GOAL:
Put the material's lines into a JSON list of strings, one string per line, starting at the line that contains "Image resolution: width=1080" and ending at the line that contains "click(406, 16)", with blank lines omitted. Leave the pictures out.

RECORDS TO PROCESS:
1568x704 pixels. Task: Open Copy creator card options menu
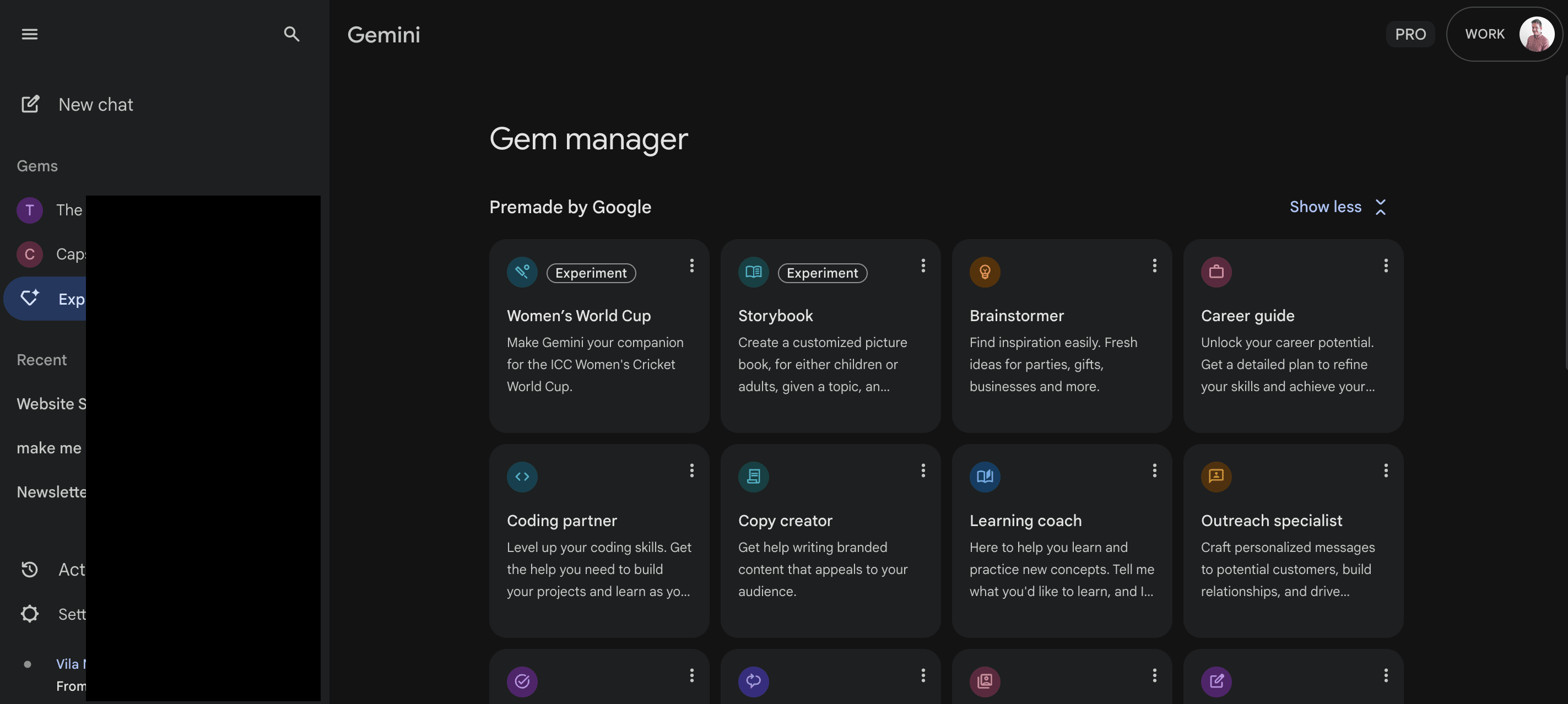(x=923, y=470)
...
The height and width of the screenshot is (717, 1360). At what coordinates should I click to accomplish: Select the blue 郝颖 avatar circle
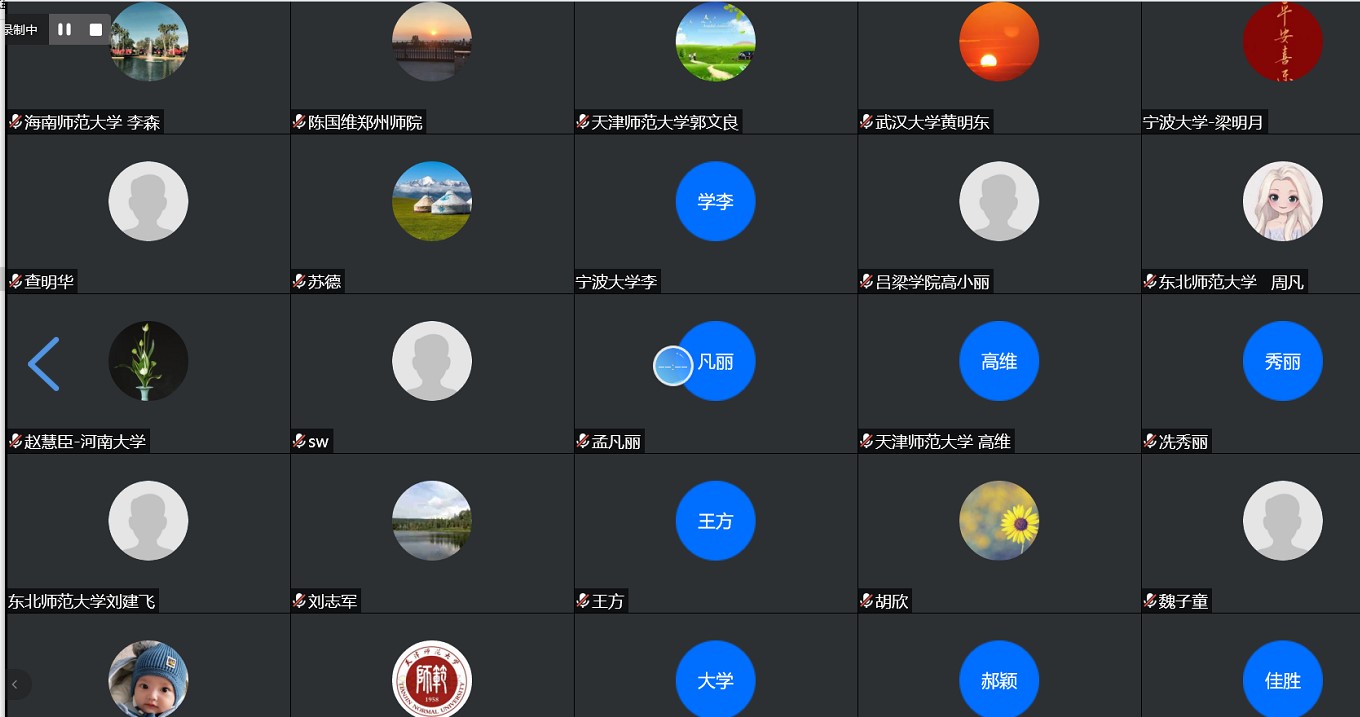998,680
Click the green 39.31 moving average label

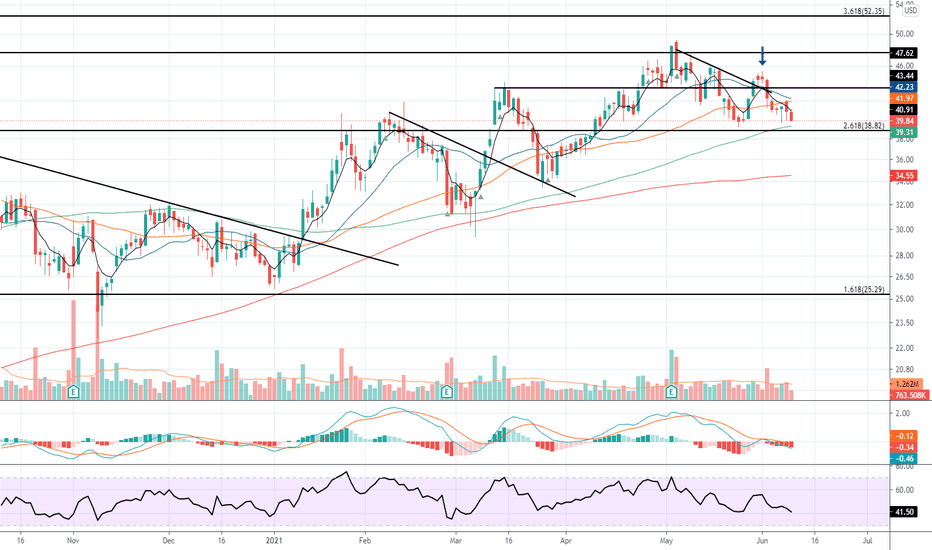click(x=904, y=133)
* * *
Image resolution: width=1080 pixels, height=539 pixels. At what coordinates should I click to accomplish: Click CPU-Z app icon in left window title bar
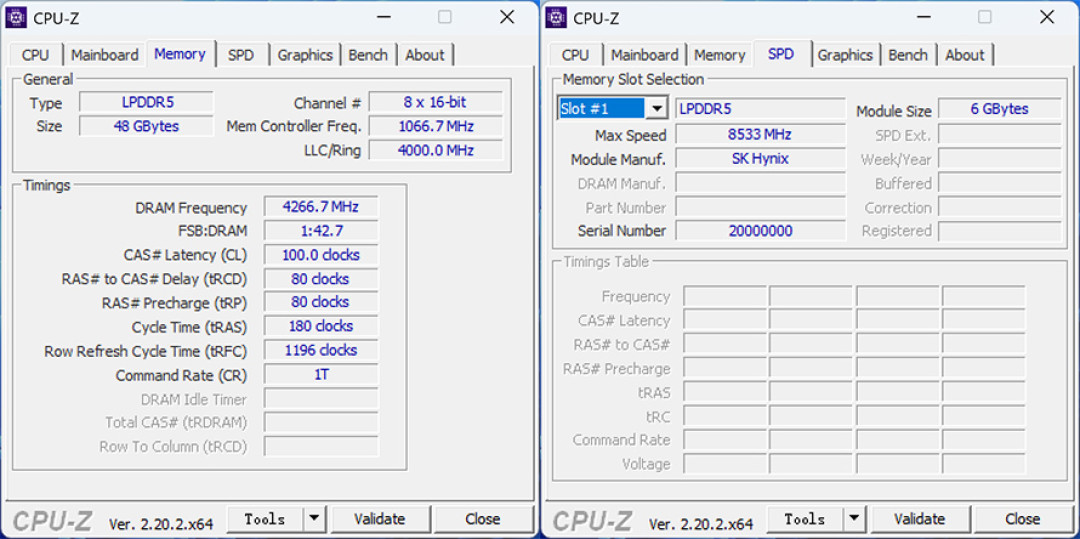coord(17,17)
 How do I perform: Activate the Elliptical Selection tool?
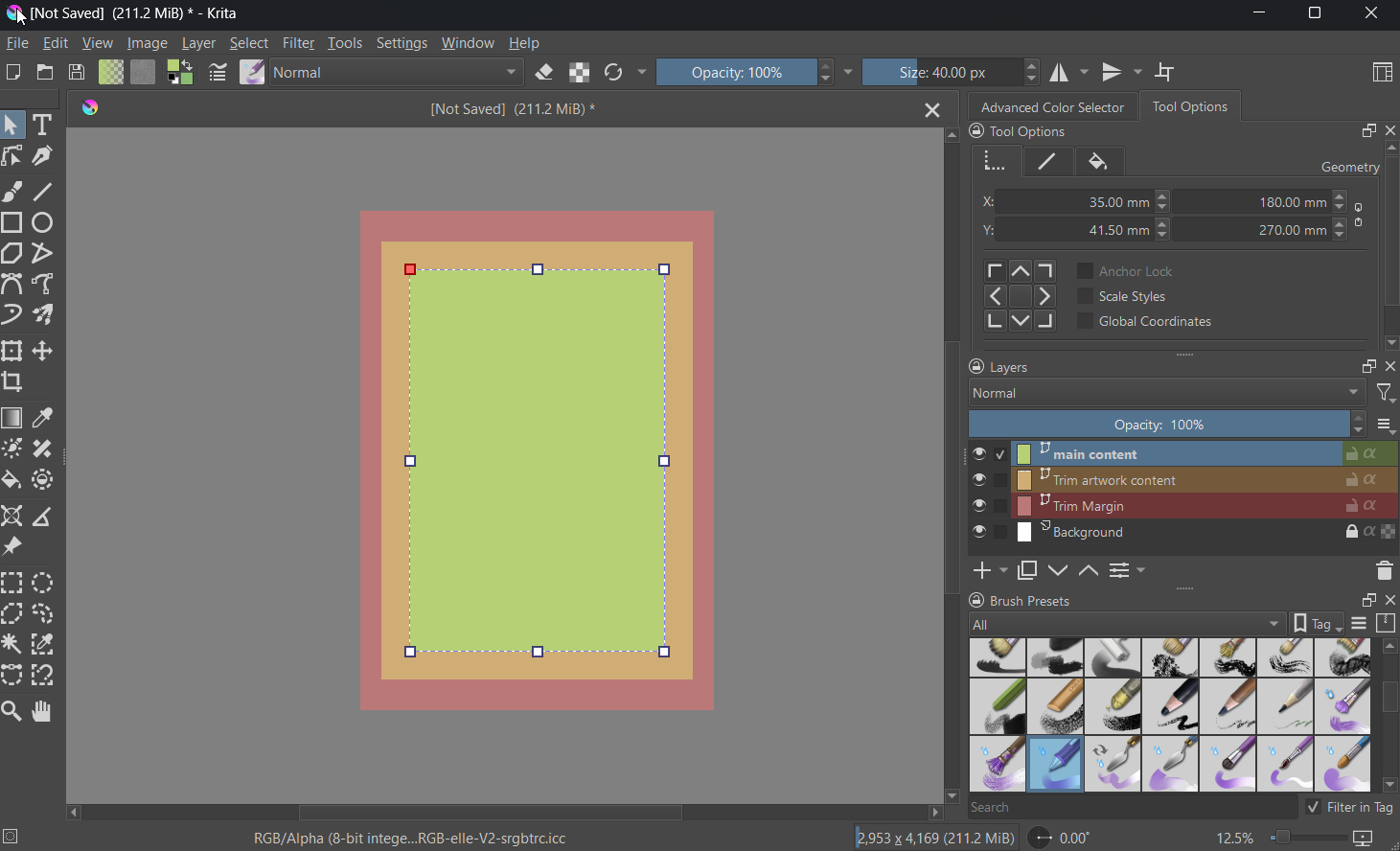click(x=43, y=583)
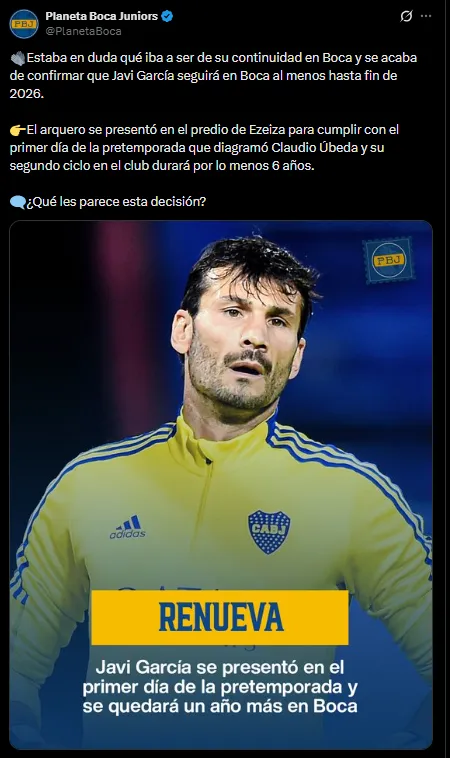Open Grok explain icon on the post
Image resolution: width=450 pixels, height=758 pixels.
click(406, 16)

FULL RESPONSE:
[
  "Image resolution: width=1080 pixels, height=539 pixels. At what coordinates should I click to accomplish: Click CPU-Z app icon in left window title bar",
  "coord(17,17)",
  " How do I perform: Activate the Elliptical Selection tool?",
  "click(x=43, y=583)",
  "Open Grok explain icon on the post",
  "Image resolution: width=450 pixels, height=758 pixels.",
  "click(406, 16)"
]